点集中共线点的最大个数

http://acm.pku.edu.cn/JudgeOnline/problem?id=2606

Description
A good hunter kills two rabbits with one shot. Of course, it can be easily done since for any two points we can always draw a line containing the both. But killing three or more rabbits in one shot is much more difficult task. To be the best hunter in the world one should be able to kill the maximal possible number of rabbits. Assume that rabbit is a point on the plane with integer x and y coordinates.
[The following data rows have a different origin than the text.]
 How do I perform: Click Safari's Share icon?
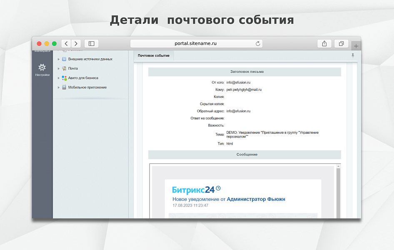click(324, 44)
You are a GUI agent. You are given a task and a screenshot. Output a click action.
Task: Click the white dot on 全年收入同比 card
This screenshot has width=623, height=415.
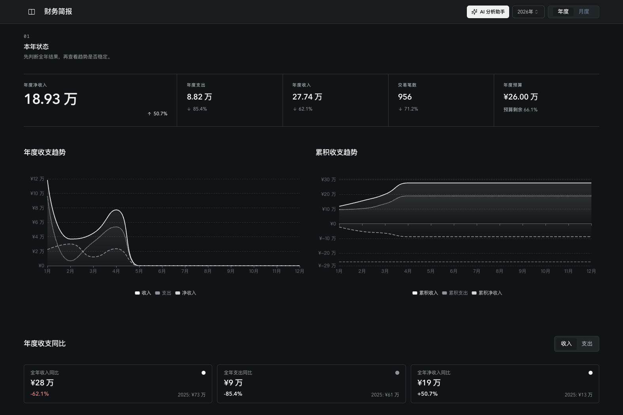(x=204, y=373)
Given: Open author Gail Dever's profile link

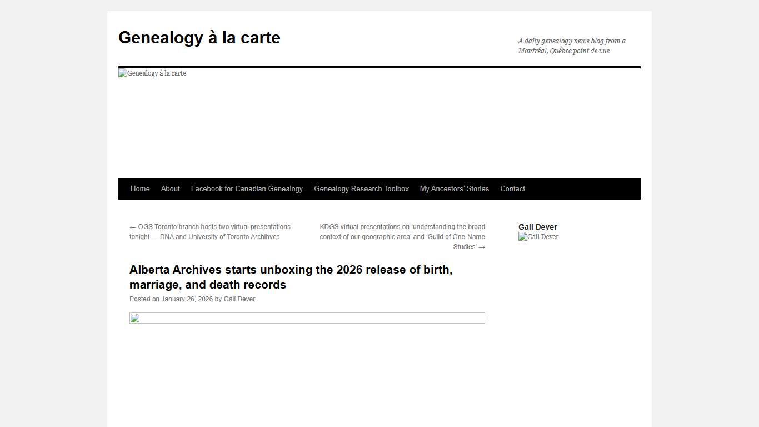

Having a set of rabbits you are to find the largest number K of rabbits that can be killed with single shot, i.e. maximum number of points lying exactly on the same line. No two rabbits sit at one point.

Input
An input contains an integer N (2<=N<=200) specifying the number of rabbits. Each of the next N lines in the input contains the x coordinate and the y coordinate (in this order) separated by a space (-1000<=x,y<=1000).

Output
The output contains the maximal number K of rabbits situated in one line.

Sample Input

 

Sample Output

5

方法1：
// Rabbit hunt.cpp : Defines the entry point for the console application.
// http://acm.pku.edu.cn/JudgeOnline/showproblem?problem_id=2606
// 遍历寻找

#include "stdafx.h"
#include <iostream>
using namespace std;

void main()
{
 short n,x[200],y[200];
 int i,j,k,max=0,num; 
 long a,b;
 cin>>n;
 for(i=0;i<n;i++) cin>>x[i]>>y[i];

 for(j=0;j<n-1;j++)
 {
  for(k=j+1;k<n;k++)
  {
   num=2;
   a=x[j]-x[k];b=y[j]-y[k];
   for(i=0;i<n;i++)
   {
    if(i==j||i==k) continue;
    if(a*(y[j]-y[i])==b*(x[j]-x[i]) ) num++;
   }
   if(max<num) max=num;
  }
 }
 cout<<max<<endl;
}
复杂度o(n^3)

方法2：
#include <iostream>
#include <algorithm>
using namespace std;
const int N = 1001;
int x[N];
int y[N];
float slope[N-1];
const float MaxSlope = 100000.0;
int n,i,j,deltax,deltay,t,cnt,halfn,u,v;
int MaxSame(int last)
{
 int ms = 0;
 int same = 0;
 int i = 1;
 while(i<last)
 {
  if(slope[i]==slope[i-1])
  {
   same++;
   if(same>ms)
    ms = same;
  }
  else
   same = 0;
  ++i;
 }
 return ms + 1;
}
int main()
{
 while(cin>>n)
 {
  for(i=0; i<n; ++i)
   cin>>x[i]>>y[i];

  halfn = n/2;
  cnt = 0;
  for(i=0; i<n; ++i)
  {
   //memset(slope,0,sizeof(slope));
   int index = 0;
   for(j=i+1; j<n; ++j)//第一次写的时候，是写的j从0开始，其实是多余的计算
   {
    //if(i==j)continue;
    deltax = x[i] - x[j];
    deltay = y[i] - y[j];
    if(deltax==0)
     slope[index++] = MaxSlope;
    else
     slope[index++] = float(deltay)/float(deltax);
   }
   sort(slope,slope+index);
   int t = MaxSame(index);
   if(cnt<t) cnt = t;
   if(cnt>halfn)
    break;
  }
  cout<<cnt+1<<endl;
  
 }
 return 0;
}
复杂度o(n^2logn),具体思路poj上有介绍。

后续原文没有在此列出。